Майор Салтыков работал быстро, выборочно сверяя лица с бумагами. В гвардейской среде, где все варятся в одном котле, вычислить отсутствующих не составляло труда. Особенно первых полковых заводил и завсегдатаев кабаков — их Салтыков брал на карандаш мгновенно.

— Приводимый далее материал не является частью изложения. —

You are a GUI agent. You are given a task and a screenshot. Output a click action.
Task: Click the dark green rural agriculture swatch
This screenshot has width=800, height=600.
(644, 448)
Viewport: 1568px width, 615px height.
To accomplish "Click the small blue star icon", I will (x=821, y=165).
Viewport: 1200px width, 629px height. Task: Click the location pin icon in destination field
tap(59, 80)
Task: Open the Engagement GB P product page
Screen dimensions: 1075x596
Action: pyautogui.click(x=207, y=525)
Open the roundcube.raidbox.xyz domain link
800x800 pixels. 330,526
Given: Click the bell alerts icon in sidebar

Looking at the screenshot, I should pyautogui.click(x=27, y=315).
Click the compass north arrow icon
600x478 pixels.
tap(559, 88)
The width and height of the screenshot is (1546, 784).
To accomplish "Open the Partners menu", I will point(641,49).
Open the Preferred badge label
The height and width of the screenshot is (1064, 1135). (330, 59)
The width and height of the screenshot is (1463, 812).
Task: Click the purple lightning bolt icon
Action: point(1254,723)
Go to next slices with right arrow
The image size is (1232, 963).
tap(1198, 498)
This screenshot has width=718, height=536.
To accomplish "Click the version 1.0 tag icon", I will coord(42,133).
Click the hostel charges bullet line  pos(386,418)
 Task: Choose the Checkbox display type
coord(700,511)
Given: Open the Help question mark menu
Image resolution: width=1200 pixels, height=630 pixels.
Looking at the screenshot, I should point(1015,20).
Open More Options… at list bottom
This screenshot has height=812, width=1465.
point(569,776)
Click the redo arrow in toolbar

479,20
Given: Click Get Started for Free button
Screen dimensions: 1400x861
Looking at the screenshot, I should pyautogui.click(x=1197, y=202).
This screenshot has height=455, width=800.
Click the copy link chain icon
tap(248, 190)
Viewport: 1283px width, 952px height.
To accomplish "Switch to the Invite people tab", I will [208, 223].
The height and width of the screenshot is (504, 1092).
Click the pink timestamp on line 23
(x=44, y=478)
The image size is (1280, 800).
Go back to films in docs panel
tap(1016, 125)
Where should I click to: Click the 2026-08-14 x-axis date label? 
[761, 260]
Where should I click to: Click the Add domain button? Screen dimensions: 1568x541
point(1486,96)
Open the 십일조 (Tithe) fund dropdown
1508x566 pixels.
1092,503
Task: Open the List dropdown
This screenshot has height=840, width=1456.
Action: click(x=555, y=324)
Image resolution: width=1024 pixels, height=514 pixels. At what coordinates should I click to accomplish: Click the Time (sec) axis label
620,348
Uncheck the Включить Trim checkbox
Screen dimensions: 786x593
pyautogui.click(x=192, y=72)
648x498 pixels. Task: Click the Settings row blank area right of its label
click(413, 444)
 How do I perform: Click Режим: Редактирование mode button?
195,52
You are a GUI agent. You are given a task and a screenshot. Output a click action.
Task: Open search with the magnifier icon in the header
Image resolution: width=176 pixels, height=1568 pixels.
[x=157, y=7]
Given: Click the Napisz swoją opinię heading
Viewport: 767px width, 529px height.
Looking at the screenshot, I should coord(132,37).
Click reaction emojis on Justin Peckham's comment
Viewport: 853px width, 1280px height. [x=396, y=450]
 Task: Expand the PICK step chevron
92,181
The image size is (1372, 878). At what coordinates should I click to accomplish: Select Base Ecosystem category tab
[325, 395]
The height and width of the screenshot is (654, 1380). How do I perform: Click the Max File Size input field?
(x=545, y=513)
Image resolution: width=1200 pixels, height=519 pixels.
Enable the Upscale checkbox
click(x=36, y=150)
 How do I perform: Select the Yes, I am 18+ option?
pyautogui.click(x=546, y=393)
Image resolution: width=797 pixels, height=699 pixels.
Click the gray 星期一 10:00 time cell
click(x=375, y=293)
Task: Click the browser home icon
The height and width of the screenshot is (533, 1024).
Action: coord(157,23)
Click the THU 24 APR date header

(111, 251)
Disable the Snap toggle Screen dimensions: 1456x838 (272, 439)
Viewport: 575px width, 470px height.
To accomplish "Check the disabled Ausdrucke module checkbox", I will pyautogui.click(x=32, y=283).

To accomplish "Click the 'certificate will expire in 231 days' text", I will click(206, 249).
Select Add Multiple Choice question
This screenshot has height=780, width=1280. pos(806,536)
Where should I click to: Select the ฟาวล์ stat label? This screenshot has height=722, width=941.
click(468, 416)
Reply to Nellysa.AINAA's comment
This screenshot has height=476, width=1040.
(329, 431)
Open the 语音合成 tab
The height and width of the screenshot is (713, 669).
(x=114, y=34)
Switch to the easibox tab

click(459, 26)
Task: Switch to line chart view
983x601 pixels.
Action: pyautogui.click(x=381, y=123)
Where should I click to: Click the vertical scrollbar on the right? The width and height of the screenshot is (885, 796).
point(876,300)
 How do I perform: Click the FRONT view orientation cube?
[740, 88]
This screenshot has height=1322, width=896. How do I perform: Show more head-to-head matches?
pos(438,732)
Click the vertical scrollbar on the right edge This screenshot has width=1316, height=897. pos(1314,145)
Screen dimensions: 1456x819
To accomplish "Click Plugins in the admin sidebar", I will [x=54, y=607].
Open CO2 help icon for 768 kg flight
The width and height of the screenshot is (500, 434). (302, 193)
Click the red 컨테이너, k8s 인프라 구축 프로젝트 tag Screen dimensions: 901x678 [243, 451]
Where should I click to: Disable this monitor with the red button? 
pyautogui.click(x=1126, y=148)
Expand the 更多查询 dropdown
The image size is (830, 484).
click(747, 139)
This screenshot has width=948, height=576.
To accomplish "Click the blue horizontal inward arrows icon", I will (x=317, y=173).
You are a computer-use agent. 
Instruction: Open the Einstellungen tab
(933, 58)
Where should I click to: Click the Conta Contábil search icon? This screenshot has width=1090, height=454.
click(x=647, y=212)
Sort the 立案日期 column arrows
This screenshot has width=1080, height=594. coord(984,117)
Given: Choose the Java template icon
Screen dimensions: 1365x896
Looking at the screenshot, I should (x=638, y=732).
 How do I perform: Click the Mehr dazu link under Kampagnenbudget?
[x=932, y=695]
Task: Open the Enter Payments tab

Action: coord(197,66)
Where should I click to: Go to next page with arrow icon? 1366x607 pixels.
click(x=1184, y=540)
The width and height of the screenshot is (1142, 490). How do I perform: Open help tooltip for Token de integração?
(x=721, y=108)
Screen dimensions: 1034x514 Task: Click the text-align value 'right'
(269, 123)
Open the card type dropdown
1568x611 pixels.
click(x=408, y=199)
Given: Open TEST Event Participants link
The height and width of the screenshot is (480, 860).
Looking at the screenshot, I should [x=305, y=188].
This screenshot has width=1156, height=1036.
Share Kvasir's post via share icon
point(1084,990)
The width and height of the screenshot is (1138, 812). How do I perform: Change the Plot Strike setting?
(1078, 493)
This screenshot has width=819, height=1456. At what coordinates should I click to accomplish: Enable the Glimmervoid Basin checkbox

Штрафников конвоировали прочь. Их уводили за чугунную ограду сада Зимнего дворца и сгружали там. Тех, чьи ноги окончательно отказали, усаживали на деревянные лавки. Эти удобства появились в Петербурге совсем недавно, исключительно благодаря стараниям генерал-полицмейстера Антона Девиера — человека жесткого и исполнительного, крайне серьезный разговор с которым был вписан в мой сегодняшний график. Те же из пьяных, кто еще мог стоять на ногах, продолжали вертикально страдать, навалившись грудью на свои фузеи.
Кстати, об оружии. Явились они, как и положено, при полном параде, со стволами. Но я еще с вечера отдал строжайший приказ командирам: лично проверить каждую лядунку и каждый ствол. Ни единой унции пороха. Ни единой свинцовой пули. Оружие на этой площади сегодня должно было оставаться лишь декорацией. Я не собирался ловить грудью шальной выстрел от спятившего с перепою или подкупленного прапорщика.
Оставив позади очищенный, приведенный в чувство Семеновский полк, мои сани медленно покатились дальше.
Ситуация, практически слово в слово, повторилась у позиций лейб-гвардии Преображенского полка. И то, что я подъехал к ним во вторую очередь, не было случайностью. Это был мой осознанный, расчетливый щелчок по их непомерному гвардейскому самолюбию. Ибо больше всего из тех, кто орал Катьку на престол, были именно любимчики. Вот и пример в действии поговорки: не твори добра, не получишь и зла.
Сани остановились. Я смерил тяжелым взглядом застывший передо мной лес зеленых мундиров и красных отворотов.
— Почему вторыми стоите ведаете?! — мой рык, усиленный звенящим морозом, ударил по их рядам прежде, чем они успели крикнуть приветствие. — Почему вы сегодня — вторые?!
Я выдержал паузу, наблюдая, как по шеренгам пробегает нервная дрожь.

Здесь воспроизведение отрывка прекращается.